Григорий прислушался к завыванию ветра за стеклом и произнёс:

— Сделаем так, чтобы он остался. Из любви к Южноуральской погоде.

— Ага, и к нашему чаю.

Два архимага рассмеялись.

Минуту спустя разговор вновь стал серьёзным. Григорий вытянул руку и приподнял фигуру с доски.

— Пешка, — сказал он. — Казалось бы, движется медленно, но на длинной дистанции меняет всё.

Шаховский усмехнулся:

— Какая уж из Архимага хаоса пешка? Скорее ферзь — резкий и хаотичный.

— Нам просто нужно дать ему дойти до конца доски.

Григорий двинул пешку на одно поле вперёд. Вопреки своим словам, он приносил пешку в жертву.

Несколько мгновений в комнате стояла тишина, только маятник часов отсчитывал время. Шаховский усмехнулся и забрал фигуру противника.

Через час чай остыл, солнце поднялось выше, и в комнате не было разноцветных бликов. Часы всё так же мерно бежали вперёд. Партия закончилась. В комнате стояла тишина.

В центре доски была лишь одна фигура — белый король.

Голос Григория Арсеньевича, архимага и князя Южноуральского, нарушил тишину. От него веяло холодной уверенностью:

— Пешке или ферзю всё равно никогда не стать королём.

* * *

Зал заседаний Церковного Совета Солнца в Кашкаринском княжестве.

Зал совещаний Совета Солнца в Кашкаринском княжестве был тих. Слишком тих. Каменные стены уходили вверх к высоким потолкам и были усеяны светящимися рунами. На потолке же красовался золотой орнамент, который должен был выглядеть тепло, но от него почему-то веяло монастырской кельей.

В воздухе чувствовалось напряжение. Здесь и сейчас, в тишине, каждое слово, произнесённое даже шёпотом, звучало как приговор.

За овальным столом сидели шестеро Верховных представителей Совета. У всех — светлая одежда, украшенная вышивкой и символами церкви, где круг с вписанным в него сияющим солнцем был обязательным знаком.

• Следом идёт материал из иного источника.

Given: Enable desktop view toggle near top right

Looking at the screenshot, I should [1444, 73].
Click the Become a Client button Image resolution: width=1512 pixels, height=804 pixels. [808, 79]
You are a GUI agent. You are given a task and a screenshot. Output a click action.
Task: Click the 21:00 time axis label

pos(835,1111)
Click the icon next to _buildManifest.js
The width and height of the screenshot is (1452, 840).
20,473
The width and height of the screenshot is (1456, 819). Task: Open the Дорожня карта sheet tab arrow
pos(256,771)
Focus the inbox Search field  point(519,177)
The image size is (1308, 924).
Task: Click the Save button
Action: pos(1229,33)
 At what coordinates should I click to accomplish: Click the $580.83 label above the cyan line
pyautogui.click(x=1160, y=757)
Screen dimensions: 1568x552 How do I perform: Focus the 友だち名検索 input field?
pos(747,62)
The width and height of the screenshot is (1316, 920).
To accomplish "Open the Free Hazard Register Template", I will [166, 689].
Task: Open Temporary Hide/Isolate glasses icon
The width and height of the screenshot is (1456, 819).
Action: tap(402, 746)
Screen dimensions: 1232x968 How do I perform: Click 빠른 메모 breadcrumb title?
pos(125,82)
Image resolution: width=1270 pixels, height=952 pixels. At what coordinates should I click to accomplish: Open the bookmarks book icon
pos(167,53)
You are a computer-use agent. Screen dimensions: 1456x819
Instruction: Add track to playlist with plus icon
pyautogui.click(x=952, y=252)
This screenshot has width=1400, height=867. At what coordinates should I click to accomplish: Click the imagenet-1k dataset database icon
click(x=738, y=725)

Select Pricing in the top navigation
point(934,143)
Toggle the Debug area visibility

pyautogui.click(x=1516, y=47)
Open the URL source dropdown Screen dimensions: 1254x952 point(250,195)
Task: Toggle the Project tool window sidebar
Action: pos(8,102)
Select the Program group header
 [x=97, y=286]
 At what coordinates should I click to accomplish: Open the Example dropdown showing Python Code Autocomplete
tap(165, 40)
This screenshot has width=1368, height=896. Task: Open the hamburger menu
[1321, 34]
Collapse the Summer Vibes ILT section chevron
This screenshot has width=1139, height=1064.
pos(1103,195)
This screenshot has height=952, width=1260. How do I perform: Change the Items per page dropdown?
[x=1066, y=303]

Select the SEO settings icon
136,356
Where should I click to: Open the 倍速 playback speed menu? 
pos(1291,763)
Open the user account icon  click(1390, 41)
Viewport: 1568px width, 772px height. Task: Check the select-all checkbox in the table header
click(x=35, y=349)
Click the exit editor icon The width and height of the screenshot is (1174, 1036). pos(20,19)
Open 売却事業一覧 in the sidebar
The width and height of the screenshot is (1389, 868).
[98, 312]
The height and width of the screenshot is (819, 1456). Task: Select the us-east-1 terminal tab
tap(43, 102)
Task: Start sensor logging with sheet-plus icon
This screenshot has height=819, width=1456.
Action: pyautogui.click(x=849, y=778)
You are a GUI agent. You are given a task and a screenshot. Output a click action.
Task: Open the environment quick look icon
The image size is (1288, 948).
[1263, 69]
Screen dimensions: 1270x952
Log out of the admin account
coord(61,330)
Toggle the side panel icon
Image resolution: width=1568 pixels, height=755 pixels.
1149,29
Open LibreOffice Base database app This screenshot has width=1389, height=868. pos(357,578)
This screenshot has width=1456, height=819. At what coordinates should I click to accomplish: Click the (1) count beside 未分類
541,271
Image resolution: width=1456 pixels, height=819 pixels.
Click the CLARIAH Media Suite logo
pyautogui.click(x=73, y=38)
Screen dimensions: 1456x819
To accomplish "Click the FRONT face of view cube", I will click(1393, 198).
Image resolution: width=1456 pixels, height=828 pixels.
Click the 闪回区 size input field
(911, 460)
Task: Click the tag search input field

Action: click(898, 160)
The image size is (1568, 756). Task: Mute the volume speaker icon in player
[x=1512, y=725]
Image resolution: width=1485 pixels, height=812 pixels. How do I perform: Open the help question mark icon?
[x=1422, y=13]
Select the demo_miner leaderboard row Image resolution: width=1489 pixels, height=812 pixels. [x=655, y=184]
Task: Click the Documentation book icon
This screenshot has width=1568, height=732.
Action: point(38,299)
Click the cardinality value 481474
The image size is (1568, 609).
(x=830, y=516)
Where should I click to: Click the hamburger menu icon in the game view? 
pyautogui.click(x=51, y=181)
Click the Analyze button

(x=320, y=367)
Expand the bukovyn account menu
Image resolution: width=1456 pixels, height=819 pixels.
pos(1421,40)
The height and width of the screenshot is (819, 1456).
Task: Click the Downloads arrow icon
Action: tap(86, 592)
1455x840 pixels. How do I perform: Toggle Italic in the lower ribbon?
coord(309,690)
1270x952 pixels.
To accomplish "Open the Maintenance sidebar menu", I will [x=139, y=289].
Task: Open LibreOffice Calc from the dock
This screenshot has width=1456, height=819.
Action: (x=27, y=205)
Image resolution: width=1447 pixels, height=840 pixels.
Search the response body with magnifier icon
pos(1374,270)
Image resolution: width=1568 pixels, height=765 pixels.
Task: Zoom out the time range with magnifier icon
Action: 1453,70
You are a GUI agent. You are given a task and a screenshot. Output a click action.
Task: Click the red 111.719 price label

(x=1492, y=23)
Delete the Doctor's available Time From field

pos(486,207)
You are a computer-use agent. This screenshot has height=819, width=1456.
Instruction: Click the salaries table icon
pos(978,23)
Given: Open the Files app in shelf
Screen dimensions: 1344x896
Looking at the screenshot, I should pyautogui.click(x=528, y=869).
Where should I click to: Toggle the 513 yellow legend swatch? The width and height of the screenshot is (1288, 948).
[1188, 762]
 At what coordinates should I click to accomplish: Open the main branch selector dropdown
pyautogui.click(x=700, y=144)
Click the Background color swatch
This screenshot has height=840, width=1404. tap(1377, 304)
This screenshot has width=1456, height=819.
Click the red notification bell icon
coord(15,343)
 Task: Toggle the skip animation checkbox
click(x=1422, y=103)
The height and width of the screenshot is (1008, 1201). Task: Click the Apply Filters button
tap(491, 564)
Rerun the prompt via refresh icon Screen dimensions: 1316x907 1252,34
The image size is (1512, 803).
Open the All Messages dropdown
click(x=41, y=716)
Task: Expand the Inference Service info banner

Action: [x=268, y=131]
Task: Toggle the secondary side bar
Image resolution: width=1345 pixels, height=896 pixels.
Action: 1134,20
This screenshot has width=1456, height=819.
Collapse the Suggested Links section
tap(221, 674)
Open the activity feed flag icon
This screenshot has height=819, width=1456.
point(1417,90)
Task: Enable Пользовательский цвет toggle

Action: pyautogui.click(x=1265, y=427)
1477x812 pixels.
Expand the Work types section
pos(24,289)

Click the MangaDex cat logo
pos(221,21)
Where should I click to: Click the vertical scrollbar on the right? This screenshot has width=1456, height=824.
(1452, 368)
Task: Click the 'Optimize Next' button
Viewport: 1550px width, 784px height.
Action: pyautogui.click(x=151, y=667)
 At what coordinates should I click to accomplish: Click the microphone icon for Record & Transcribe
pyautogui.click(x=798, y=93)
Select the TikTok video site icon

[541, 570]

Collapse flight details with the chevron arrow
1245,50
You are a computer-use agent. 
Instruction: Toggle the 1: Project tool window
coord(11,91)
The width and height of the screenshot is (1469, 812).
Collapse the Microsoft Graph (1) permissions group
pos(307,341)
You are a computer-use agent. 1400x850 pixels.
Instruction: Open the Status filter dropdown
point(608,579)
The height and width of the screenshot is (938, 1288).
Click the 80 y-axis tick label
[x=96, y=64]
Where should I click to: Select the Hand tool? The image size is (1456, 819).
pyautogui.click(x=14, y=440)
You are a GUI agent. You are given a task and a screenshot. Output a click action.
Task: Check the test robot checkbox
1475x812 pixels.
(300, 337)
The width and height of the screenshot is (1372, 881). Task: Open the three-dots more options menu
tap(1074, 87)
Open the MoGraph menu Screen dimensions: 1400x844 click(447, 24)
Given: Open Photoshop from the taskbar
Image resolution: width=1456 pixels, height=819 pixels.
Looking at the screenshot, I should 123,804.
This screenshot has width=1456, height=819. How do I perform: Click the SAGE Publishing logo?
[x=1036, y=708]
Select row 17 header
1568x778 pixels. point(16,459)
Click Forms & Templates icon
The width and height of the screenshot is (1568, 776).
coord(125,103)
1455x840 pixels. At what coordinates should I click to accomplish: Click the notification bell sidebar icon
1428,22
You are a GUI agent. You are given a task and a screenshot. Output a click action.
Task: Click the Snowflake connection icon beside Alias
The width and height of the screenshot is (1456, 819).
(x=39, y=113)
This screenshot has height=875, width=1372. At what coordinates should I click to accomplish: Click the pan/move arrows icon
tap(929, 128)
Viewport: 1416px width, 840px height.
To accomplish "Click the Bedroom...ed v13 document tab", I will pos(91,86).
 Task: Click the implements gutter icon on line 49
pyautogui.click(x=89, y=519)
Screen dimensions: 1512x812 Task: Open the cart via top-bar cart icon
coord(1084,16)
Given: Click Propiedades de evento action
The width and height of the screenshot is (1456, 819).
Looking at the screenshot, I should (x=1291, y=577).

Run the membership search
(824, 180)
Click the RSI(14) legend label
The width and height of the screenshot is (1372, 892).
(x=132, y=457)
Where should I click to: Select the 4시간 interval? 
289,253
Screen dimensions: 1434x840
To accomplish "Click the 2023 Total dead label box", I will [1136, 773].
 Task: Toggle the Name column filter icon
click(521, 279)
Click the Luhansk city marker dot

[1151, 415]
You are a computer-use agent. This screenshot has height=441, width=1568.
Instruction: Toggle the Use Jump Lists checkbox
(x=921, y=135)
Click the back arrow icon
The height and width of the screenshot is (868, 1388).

Во главе собрания сидел Старейшина, а по его правое плечо был Илларион Соснов. Он был молодым, амбициозным и резким — слишком прямым даже по меркам церкви. Его лицо не отображало ни одной эмоции, оно было холодным. Руки сцеплены в замок, он смотрел не на собравшихся, а прямо в центр стола, где из серебра и стекла был изготовлен символ света — сияющее солнце.

— Пригласите, — произнёс Старейшина старческим и слегка дрожащим голосом.

В двери ввели Станислава Троицкого вместе с двумя его людьми. Лица у всех троих были бледными, а в глазах читалась единственная эмоция — страх. Один из людей Троицких был весь замотан в бинты.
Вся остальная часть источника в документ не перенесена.